Ein weiterer Hinweis des Gerichtes, liefert eine weitere Bestätigung für die Straffreiheit zoophiler Handlungen:

Zwar greift § 3 Satz 1 Nr. 13 TierSchG in die sexuelle Selbstbestimmung der Beschwerdeführer ein. Jedoch greift der Tatbestand des § 3 Satz 1 Nr. 13 TierSchG nur, wenn das Tier zu einem artwidrigen Verhalten gezwungen wird. Zudem bedient sich der Gesetzgeber hier nicht des Strafrechts, sondern gestaltet die Norm als bloße Ordnungswidrigkeit aus, deren Verfolgung und Ahndung dem Opportunitätsprinzip (§ 47 Abs. 1 Satz 1 OWiG) folgt und damit im pflichtgemäßen Ermessen der Verfolgungsbehörde liegt. Dabei kann bei Vorliegen besonderer, nicht notwendig außergewöhnlicher Umstände der Unrechtsgehalt des Verstoßes und das sich daraus ergebende Gefährdungspotenzial so gering sein, dass eine Verfolgung und Ahndung nicht geboten erscheint (vgl. Seitz, in: Göhler, OWiG, 16. Aufl. 2012, § 47 Rn. 2).

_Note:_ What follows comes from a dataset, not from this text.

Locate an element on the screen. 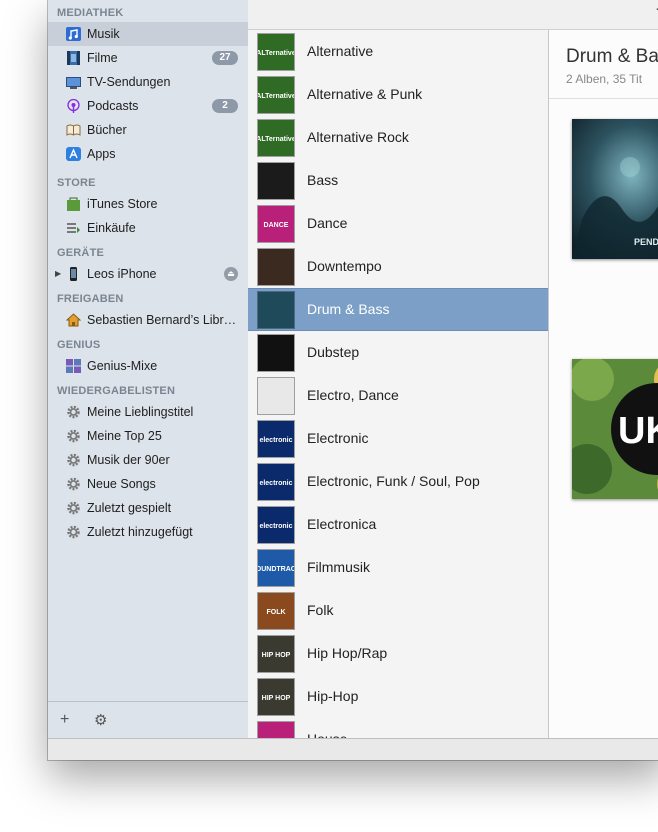 This screenshot has width=658, height=832. genre-label: Bass is located at coordinates (323, 180).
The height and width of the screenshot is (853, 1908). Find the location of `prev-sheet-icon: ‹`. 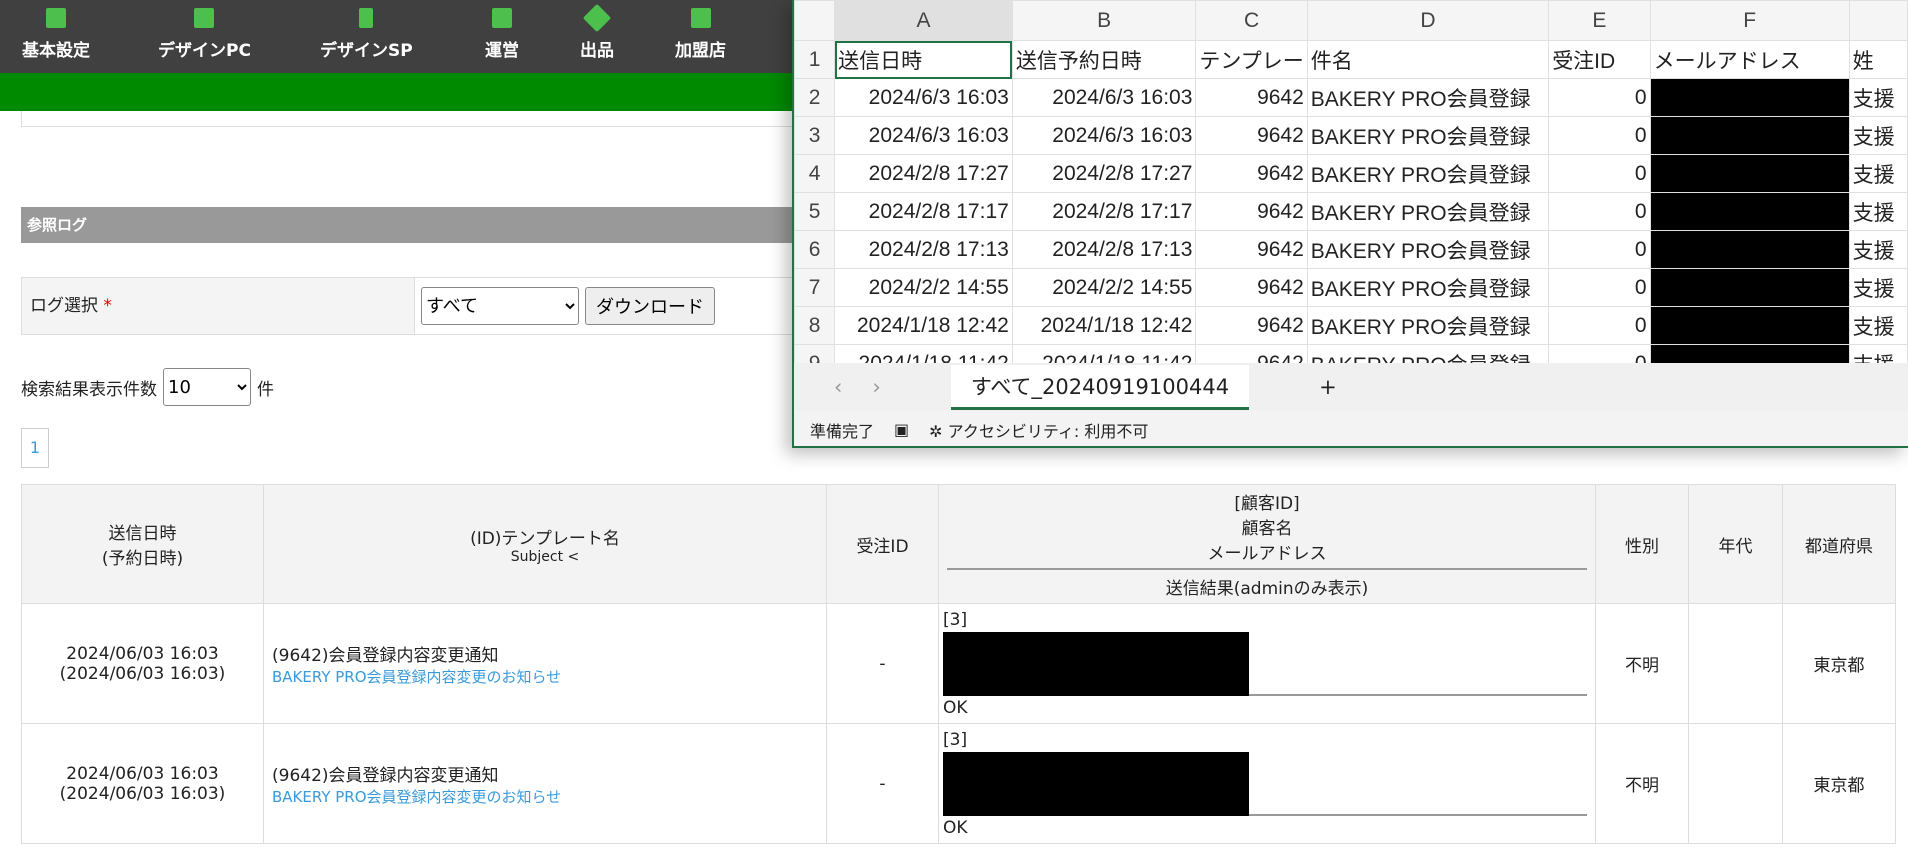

Wie schon verschiedene Gutachten über die tierischen Partner von zoophilen Menschen gezeigt haben, erfreuen sich diese Tiere in der Regel bester physischer wie psychischer Gesundheit. Einige Zoos haben sich bereits vor Jahren bei ihrem Tierarzt geoutet (auch, um Zoonosen vorzubeugen), sodass auch dieser eine realistische Einschätzung zum Mensch-Tier-Verhältnis geben kann und das „Gefährdungspotential“ des Tieres durch seinen zoophilen Menschen entsprechend niedrig genug eingeschätzt werden kann bzw. muss, sodass es regelmäßig nicht zu einer Ahndung kommen wird.

Insgesamt ist die Entscheidung des Bundesverfassungsgericht für uns also tatsächlich ein Grund zur Freude. Unser Dank für dieses Projekt gilt den beiden Zoos, die sich mit ihrem bürgerlichen Namen als Beschwerdeführer zur Verfügung gestellt haben, den Sachverständigen, die für uns Gutachten zum Thema tierische und menschliche Sexualität erstellt haben und natürlich allen, die diese Verfassungsbeschwerde durch ihre finanzielle Unterstützung überhaupt erst möglich gemacht haben.